__EXERCISE AIM__:
Rewrite the listing below, replacing every "GUI agent" with "screen assistant" and leaving everything else unchanged.

-- START INPUT FOR THIS TASK --

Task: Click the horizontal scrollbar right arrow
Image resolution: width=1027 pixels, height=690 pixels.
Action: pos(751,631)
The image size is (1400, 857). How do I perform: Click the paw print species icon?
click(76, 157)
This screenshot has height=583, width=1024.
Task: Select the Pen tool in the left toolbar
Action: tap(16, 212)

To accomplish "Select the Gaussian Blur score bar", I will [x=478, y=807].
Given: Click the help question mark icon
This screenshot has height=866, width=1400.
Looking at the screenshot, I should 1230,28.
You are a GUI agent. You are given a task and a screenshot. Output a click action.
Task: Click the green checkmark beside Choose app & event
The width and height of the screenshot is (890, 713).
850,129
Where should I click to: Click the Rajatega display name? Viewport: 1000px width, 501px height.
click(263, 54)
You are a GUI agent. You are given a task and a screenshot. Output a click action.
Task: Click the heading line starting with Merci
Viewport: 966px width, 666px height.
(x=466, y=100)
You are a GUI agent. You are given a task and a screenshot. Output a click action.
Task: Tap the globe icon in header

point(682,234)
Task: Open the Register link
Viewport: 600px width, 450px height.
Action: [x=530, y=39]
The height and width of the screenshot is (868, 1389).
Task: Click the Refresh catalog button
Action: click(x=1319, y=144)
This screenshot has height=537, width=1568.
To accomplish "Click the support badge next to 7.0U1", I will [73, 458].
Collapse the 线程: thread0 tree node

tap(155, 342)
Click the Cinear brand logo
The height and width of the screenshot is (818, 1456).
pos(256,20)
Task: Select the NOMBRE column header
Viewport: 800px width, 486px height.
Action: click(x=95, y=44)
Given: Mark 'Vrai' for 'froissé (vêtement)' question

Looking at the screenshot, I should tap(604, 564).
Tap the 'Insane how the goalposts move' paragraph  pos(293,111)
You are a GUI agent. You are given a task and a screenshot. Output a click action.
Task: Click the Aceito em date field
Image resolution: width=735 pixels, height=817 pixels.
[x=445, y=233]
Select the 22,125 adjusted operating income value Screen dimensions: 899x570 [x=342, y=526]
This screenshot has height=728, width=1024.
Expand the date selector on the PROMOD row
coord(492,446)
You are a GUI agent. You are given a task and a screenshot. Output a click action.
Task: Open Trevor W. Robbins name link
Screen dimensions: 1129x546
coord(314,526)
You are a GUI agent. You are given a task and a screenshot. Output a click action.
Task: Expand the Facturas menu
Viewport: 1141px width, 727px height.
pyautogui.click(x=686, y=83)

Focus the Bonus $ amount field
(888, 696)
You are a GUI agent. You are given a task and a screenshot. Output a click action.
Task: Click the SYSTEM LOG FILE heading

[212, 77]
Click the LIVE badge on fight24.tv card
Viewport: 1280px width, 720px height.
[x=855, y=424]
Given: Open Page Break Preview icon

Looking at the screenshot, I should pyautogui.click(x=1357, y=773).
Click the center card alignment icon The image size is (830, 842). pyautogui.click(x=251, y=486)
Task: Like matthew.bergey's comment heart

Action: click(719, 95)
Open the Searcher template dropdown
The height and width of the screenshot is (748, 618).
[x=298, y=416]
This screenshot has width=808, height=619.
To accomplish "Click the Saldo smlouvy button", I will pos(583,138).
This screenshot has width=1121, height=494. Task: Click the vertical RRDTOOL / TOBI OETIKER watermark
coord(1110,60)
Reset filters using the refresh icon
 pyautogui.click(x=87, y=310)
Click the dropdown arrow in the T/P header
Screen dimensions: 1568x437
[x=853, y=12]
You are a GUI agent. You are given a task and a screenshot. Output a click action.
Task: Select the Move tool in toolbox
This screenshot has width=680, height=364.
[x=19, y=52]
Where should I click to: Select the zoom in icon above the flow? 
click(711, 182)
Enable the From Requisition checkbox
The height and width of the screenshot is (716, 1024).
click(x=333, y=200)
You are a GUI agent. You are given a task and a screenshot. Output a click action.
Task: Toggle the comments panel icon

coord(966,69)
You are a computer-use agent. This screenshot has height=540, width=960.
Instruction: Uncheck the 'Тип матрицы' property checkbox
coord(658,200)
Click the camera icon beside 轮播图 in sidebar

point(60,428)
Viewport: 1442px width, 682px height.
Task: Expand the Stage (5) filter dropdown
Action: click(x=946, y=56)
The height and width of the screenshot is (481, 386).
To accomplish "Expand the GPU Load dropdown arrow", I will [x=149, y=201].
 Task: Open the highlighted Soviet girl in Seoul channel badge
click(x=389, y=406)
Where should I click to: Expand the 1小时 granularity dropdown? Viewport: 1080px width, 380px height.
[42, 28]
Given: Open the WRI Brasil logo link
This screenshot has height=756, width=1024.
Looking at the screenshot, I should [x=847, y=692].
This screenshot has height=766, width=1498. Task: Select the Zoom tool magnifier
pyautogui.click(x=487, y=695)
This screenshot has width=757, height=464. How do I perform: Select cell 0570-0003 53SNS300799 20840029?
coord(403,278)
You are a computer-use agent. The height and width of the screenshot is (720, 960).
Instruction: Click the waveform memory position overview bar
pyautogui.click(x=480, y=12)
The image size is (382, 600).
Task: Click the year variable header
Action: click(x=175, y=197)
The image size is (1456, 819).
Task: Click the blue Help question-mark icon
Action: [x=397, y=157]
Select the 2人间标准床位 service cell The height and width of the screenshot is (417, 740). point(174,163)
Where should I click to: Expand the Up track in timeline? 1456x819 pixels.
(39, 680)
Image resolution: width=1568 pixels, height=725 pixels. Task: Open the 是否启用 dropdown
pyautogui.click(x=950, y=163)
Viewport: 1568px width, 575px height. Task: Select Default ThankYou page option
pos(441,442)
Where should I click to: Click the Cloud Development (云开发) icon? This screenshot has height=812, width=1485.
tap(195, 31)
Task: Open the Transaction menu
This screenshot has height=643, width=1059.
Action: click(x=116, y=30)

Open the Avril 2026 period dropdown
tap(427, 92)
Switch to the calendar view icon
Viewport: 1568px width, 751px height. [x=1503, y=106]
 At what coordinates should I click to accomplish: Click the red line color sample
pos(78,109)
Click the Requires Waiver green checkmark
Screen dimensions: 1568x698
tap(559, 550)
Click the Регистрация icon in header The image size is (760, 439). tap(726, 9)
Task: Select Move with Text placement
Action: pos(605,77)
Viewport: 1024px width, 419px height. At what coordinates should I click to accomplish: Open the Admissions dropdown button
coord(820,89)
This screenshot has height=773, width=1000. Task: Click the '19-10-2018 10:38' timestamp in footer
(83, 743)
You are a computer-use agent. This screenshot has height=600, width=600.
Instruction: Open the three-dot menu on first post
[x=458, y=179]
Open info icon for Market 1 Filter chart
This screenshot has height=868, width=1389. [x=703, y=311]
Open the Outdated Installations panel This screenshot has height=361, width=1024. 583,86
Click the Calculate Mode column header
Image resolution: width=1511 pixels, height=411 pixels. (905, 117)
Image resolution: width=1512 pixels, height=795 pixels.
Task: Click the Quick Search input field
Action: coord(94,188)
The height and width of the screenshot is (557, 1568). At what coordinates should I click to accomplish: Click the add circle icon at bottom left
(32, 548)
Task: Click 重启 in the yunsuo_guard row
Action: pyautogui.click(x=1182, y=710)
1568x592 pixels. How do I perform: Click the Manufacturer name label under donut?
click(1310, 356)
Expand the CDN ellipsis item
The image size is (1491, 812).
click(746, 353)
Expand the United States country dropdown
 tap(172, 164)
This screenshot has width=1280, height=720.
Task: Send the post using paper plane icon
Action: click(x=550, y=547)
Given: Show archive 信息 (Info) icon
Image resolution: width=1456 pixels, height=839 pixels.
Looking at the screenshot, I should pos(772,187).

-- END INPUT FOR THIS TASK --

__ANSWER TO THIS PROBLEM__:
Task: Click the horizontal scrollbar right arrow
Image resolution: width=1027 pixels, height=690 pixels.
Action: pos(751,631)
The image size is (1400, 857). How do I perform: Click the paw print species icon?
click(76, 157)
This screenshot has height=583, width=1024.
Task: Select the Pen tool in the left toolbar
Action: tap(16, 212)

To accomplish "Select the Gaussian Blur score bar", I will [x=478, y=807].
Given: Click the help question mark icon
This screenshot has height=866, width=1400.
Looking at the screenshot, I should 1230,28.
You are a screen assistant. You are given a task and a screenshot. Output a click action.
Task: Click the green checkmark beside Choose app & event
The width and height of the screenshot is (890, 713).
850,129
Where should I click to: Click the Rajatega display name? Viewport: 1000px width, 501px height.
click(263, 54)
You are a screen assistant. You are given a task and a screenshot. Output a click action.
Task: Click the heading line starting with Merci
Viewport: 966px width, 666px height.
(x=466, y=100)
You are a screen assistant. You are given a task and a screenshot. Output a click action.
Task: Tap the globe icon in header

point(682,234)
Task: Open the Register link
Viewport: 600px width, 450px height.
Action: [x=530, y=39]
The height and width of the screenshot is (868, 1389).
Task: Click the Refresh catalog button
Action: click(x=1319, y=144)
This screenshot has height=537, width=1568.
To accomplish "Click the support badge next to 7.0U1", I will [73, 458].
Collapse the 线程: thread0 tree node

tap(155, 342)
Click the Cinear brand logo
The height and width of the screenshot is (818, 1456).
pos(256,20)
Task: Select the NOMBRE column header
Viewport: 800px width, 486px height.
Action: click(x=95, y=44)
Given: Mark 'Vrai' for 'froissé (vêtement)' question

Looking at the screenshot, I should tap(604, 564).
Tap the 'Insane how the goalposts move' paragraph  pos(293,111)
You are a screen assistant. You are given a task and a screenshot. Output a click action.
Task: Click the Aceito em date field
Image resolution: width=735 pixels, height=817 pixels.
[x=445, y=233]
Select the 22,125 adjusted operating income value Screen dimensions: 899x570 [x=342, y=526]
This screenshot has height=728, width=1024.
Expand the date selector on the PROMOD row
coord(492,446)
You are a screen assistant. You are given a task and a screenshot. Output a click action.
Task: Open Trevor W. Robbins name link
Screen dimensions: 1129x546
coord(314,526)
You are a screen assistant. You are given a task and a screenshot. Output a click action.
Task: Expand the Facturas menu
Viewport: 1141px width, 727px height.
pyautogui.click(x=686, y=83)

Focus the Bonus $ amount field
(888, 696)
You are a screen assistant. You are given a task and a screenshot. Output a click action.
Task: Click the SYSTEM LOG FILE heading

[212, 77]
Click the LIVE badge on fight24.tv card
Viewport: 1280px width, 720px height.
[x=855, y=424]
Given: Open Page Break Preview icon

Looking at the screenshot, I should pyautogui.click(x=1357, y=773).
Click the center card alignment icon The image size is (830, 842). pyautogui.click(x=251, y=486)
Task: Like matthew.bergey's comment heart

Action: click(719, 95)
Open the Searcher template dropdown
The height and width of the screenshot is (748, 618).
[x=298, y=416]
This screenshot has width=808, height=619.
To accomplish "Click the Saldo smlouvy button", I will pos(583,138).
This screenshot has width=1121, height=494. Task: Click the vertical RRDTOOL / TOBI OETIKER watermark
coord(1110,60)
Reset filters using the refresh icon
 pyautogui.click(x=87, y=310)
Click the dropdown arrow in the T/P header
Screen dimensions: 1568x437
[x=853, y=12]
You are a screen assistant. You are given a task and a screenshot. Output a click action.
Task: Select the Move tool in toolbox
This screenshot has width=680, height=364.
[x=19, y=52]
Where should I click to: Select the zoom in icon above the flow? 
click(711, 182)
Enable the From Requisition checkbox
The height and width of the screenshot is (716, 1024).
click(x=333, y=200)
You are a screen assistant. You are given a task and a screenshot. Output a click action.
Task: Toggle the comments panel icon

coord(966,69)
You are a computer-use agent. This screenshot has height=540, width=960.
Instruction: Uncheck the 'Тип матрицы' property checkbox
coord(658,200)
Click the camera icon beside 轮播图 in sidebar

point(60,428)
Viewport: 1442px width, 682px height.
Task: Expand the Stage (5) filter dropdown
Action: click(x=946, y=56)
The height and width of the screenshot is (481, 386).
To accomplish "Expand the GPU Load dropdown arrow", I will [x=149, y=201].
 Task: Open the highlighted Soviet girl in Seoul channel badge
click(x=389, y=406)
Where should I click to: Expand the 1小时 granularity dropdown? Viewport: 1080px width, 380px height.
[42, 28]
Given: Open the WRI Brasil logo link
This screenshot has height=756, width=1024.
Looking at the screenshot, I should [x=847, y=692].
This screenshot has height=766, width=1498. Task: Select the Zoom tool magnifier
pyautogui.click(x=487, y=695)
This screenshot has width=757, height=464. How do I perform: Select cell 0570-0003 53SNS300799 20840029?
coord(403,278)
You are a computer-use agent. The height and width of the screenshot is (720, 960).
Instruction: Click the waveform memory position overview bar
pyautogui.click(x=480, y=12)
The image size is (382, 600).
Task: Click the year variable header
Action: click(x=175, y=197)
The image size is (1456, 819).
Task: Click the blue Help question-mark icon
Action: [x=397, y=157]
Select the 2人间标准床位 service cell The height and width of the screenshot is (417, 740). point(174,163)
Where should I click to: Expand the Up track in timeline? 1456x819 pixels.
(39, 680)
Image resolution: width=1568 pixels, height=725 pixels. Task: Open the 是否启用 dropdown
pyautogui.click(x=950, y=163)
Viewport: 1568px width, 575px height. Task: Select Default ThankYou page option
pos(441,442)
Where should I click to: Click the Cloud Development (云开发) icon? This screenshot has height=812, width=1485.
tap(195, 31)
Task: Open the Transaction menu
This screenshot has height=643, width=1059.
Action: click(x=116, y=30)

Open the Avril 2026 period dropdown
tap(427, 92)
Switch to the calendar view icon
Viewport: 1568px width, 751px height. [x=1503, y=106]
 At what coordinates should I click to accomplish: Click the red line color sample
pos(78,109)
Click the Requires Waiver green checkmark
Screen dimensions: 1568x698
tap(559, 550)
Click the Регистрация icon in header The image size is (760, 439). tap(726, 9)
Task: Select Move with Text placement
Action: pos(605,77)
Viewport: 1024px width, 419px height. At what coordinates should I click to accomplish: Open the Admissions dropdown button
coord(820,89)
This screenshot has height=773, width=1000. Task: Click the '19-10-2018 10:38' timestamp in footer
(83, 743)
You are a computer-use agent. This screenshot has height=600, width=600.
Instruction: Open the three-dot menu on first post
[x=458, y=179]
Open info icon for Market 1 Filter chart
This screenshot has height=868, width=1389. [x=703, y=311]
Open the Outdated Installations panel This screenshot has height=361, width=1024. 583,86
Click the Calculate Mode column header
Image resolution: width=1511 pixels, height=411 pixels. (905, 117)
Image resolution: width=1512 pixels, height=795 pixels.
Task: Click the Quick Search input field
Action: coord(94,188)
The height and width of the screenshot is (557, 1568). At what coordinates should I click to accomplish: Click the add circle icon at bottom left
(32, 548)
Task: Click 重启 in the yunsuo_guard row
Action: pyautogui.click(x=1182, y=710)
1568x592 pixels. How do I perform: Click the Manufacturer name label under donut?
click(1310, 356)
Expand the CDN ellipsis item
The image size is (1491, 812).
click(746, 353)
Expand the United States country dropdown
 tap(172, 164)
This screenshot has width=1280, height=720.
Task: Send the post using paper plane icon
Action: click(x=550, y=547)
Given: Show archive 信息 (Info) icon
Image resolution: width=1456 pixels, height=839 pixels.
Looking at the screenshot, I should pos(772,187).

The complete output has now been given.